> _指示 1_
記録のうち、「Screen dimensions: 541x330」を含む行から始まり記録の最後の行で終わる部分を、空行を除いてMarkdownの表として出力してもらえますか。列名は「番号」と「内容」にしてください。

> _抜粋文_
オーラバトラーの生物的デザインは低年齢層からは敬遠されたが、モデラーを中心とした若年層以上の間では絶大な支持を集め、放映終了後もガレージキットやアクションフィギュアが数多くリリースされ続けている。
OVA作品としては、TVシリーズの後日談に当たる『New Story of Aura Battler DUNBINE』の他、前述の『リーンの翼』、さらにはバイストン・ウェルを舞台としたパラレル・ストーリーの『ガーゼィの翼』が制作されている。
また、本作を題材にしたゲーム作品も制作され、PC-9800シリーズ用『聖戦士ダンバイン バイストン・ウェルの炎』、PlayStation用『聖戦士ダンバイン 聖戦士伝説』などが発売されている。また、テレビゲーム「スーパーロボット大戦シリーズ」「サンライズ英雄譚シリーズ」などにも登場した。

> _指示 2_
抜粋文で制作されたと述べられているOVA作品は何ですか。すべて挙げてください。

コレクションから抜き出した記録
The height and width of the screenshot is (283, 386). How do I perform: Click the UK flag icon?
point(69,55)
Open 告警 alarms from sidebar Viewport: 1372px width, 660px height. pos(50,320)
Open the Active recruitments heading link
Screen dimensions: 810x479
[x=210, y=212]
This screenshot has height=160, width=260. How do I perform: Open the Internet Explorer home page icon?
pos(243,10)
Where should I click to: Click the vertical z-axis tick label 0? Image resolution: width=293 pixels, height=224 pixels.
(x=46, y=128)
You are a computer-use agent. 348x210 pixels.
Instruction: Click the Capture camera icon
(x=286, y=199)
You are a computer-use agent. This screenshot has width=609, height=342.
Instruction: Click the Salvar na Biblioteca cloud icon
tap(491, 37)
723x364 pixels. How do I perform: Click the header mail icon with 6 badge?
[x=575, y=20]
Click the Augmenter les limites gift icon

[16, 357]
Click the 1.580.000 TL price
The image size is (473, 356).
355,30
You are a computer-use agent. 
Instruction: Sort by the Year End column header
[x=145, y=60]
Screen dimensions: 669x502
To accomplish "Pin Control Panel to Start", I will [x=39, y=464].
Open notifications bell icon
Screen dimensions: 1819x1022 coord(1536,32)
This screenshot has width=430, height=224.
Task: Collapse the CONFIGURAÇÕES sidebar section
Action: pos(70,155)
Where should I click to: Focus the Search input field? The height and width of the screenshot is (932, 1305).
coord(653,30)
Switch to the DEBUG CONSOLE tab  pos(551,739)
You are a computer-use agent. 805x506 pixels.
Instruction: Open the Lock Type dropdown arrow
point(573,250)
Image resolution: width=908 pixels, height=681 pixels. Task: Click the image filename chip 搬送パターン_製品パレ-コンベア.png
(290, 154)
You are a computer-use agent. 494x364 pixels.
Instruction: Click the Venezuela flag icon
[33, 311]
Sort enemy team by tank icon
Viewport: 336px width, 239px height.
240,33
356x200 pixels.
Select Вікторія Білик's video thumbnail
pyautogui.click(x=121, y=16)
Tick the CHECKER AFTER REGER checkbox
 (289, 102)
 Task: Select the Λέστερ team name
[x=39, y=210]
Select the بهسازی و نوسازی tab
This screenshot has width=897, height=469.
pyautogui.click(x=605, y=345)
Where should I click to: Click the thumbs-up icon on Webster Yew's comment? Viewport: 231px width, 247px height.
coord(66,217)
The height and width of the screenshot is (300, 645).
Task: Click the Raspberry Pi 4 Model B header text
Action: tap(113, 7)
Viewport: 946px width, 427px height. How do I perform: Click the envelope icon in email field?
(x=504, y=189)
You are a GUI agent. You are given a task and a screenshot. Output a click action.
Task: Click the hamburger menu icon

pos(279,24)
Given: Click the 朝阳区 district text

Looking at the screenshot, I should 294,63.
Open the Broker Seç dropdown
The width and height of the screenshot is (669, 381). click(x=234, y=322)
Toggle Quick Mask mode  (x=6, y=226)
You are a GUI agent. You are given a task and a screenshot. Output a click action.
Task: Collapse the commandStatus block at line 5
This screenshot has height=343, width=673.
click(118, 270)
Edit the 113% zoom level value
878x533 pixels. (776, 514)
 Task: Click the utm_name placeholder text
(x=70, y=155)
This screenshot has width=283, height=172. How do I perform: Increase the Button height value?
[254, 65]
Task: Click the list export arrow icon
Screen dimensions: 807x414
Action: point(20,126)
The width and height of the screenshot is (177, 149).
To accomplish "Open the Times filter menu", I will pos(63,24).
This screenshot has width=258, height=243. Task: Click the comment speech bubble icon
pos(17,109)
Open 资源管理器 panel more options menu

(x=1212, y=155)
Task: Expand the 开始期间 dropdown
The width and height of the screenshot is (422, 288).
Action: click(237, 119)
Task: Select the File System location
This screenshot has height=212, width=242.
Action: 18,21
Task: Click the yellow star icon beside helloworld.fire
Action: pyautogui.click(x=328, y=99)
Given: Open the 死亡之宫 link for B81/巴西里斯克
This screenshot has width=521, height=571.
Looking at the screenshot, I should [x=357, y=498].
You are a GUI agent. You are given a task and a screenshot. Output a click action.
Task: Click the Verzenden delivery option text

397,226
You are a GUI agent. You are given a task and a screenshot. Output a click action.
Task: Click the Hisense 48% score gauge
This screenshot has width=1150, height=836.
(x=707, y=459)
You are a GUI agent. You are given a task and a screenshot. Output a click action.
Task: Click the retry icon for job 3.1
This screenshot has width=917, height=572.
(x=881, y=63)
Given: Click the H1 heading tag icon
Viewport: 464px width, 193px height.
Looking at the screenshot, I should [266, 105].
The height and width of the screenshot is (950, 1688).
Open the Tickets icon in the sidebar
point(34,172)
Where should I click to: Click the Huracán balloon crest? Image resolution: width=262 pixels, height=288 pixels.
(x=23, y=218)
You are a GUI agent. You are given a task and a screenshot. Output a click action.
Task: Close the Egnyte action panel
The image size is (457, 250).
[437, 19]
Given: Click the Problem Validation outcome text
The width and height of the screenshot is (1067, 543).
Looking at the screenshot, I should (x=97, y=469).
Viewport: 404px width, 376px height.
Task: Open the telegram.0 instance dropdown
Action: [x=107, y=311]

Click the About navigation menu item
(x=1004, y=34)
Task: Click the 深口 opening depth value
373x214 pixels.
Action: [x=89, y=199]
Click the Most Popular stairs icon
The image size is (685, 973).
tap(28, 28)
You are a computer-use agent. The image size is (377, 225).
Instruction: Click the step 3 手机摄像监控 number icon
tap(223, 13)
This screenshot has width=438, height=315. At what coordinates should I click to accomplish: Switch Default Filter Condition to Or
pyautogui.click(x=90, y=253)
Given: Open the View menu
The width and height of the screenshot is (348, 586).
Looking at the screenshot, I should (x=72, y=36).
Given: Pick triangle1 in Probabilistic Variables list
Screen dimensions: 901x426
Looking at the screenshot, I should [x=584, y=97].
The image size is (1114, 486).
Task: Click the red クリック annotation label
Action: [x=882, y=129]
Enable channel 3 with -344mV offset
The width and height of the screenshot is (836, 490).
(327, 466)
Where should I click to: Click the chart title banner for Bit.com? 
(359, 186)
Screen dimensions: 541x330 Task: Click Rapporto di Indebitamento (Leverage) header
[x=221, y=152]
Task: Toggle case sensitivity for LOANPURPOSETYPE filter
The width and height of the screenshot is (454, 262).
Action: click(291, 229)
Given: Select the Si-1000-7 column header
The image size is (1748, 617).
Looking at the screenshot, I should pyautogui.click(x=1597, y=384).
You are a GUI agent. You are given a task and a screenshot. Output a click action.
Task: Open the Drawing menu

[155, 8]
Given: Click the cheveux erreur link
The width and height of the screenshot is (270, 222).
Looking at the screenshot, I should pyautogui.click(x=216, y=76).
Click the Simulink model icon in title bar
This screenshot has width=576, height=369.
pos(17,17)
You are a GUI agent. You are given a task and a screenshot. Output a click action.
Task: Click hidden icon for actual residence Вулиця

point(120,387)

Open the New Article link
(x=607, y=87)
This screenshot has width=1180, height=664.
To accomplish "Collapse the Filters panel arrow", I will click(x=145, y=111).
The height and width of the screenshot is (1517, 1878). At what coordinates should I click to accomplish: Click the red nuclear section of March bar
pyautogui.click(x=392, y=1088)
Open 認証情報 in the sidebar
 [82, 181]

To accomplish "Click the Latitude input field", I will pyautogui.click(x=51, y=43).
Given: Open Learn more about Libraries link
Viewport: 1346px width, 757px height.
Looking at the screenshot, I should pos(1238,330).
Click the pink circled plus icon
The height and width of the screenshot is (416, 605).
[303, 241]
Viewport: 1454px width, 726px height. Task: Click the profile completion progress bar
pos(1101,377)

> _解答例 1_
| 番号 | 内容 |
|---|---|
| 1 | Screen dimensions: 541x330 Task: Click Rapporto di Indebitamento (Leverage) header |
| 2 | [x=221, y=152] |
| 3 | Task: Toggle case sensitivity for LOANPURPOSETYPE filter |
| 4 | The width and height of the screenshot is (454, 262). |
| 5 | Action: click(291, 229) |
| 6 | Given: Select the Si-1000-7 column header |
| 7 | The image size is (1748, 617). |
| 8 | Looking at the screenshot, I should pyautogui.click(x=1597, y=384). |
| 9 | You are a GUI agent. You are given a task and a screenshot. Output a click action. |
| 10 | Task: Open the Drawing menu |
| 11 | [155, 8] |
| 12 | Given: Click the cheveux erreur link |
| 13 | The width and height of the screenshot is (270, 222). |
| 14 | Looking at the screenshot, I should pyautogui.click(x=216, y=76). |
| 15 | Click the Simulink model icon in title bar |
| 16 | This screenshot has width=576, height=369. |
| 17 | pos(17,17) |
| 18 | You are a GUI agent. You are given a task and a screenshot. Output a click action. |
| 19 | Task: Click hidden icon for actual residence Вулиця |
| 20 | point(120,387) |
| 21 | Open the New Article link |
| 22 | (x=607, y=87) |
| 23 | This screenshot has width=1180, height=664. |
| 24 | To accomplish "Collapse the Filters panel arrow", I will click(x=145, y=111). |
| 25 | The height and width of the screenshot is (1517, 1878). At what coordinates should I click to accomplish: Click the red nuclear section of March bar |
| 26 | pyautogui.click(x=392, y=1088) |
| 27 | Open 認証情報 in the sidebar |
| 28 |  [82, 181] |
| 29 | To accomplish "Click the Latitude input field", I will pyautogui.click(x=51, y=43). |
| 30 | Given: Open Learn more about Libraries link |
| 31 | Viewport: 1346px width, 757px height. |
| 32 | Looking at the screenshot, I should pos(1238,330). |
| 33 | Click the pink circled plus icon |
| 34 | The height and width of the screenshot is (416, 605). |
| 35 | [303, 241] |
| 36 | Viewport: 1454px width, 726px height. Task: Click the profile completion progress bar |
| 37 | pos(1101,377) |

> _解答例 2_
- 『New Story of Aura Battler DUNBINE』
- 『リーンの翼』
- 『ガーゼィの翼』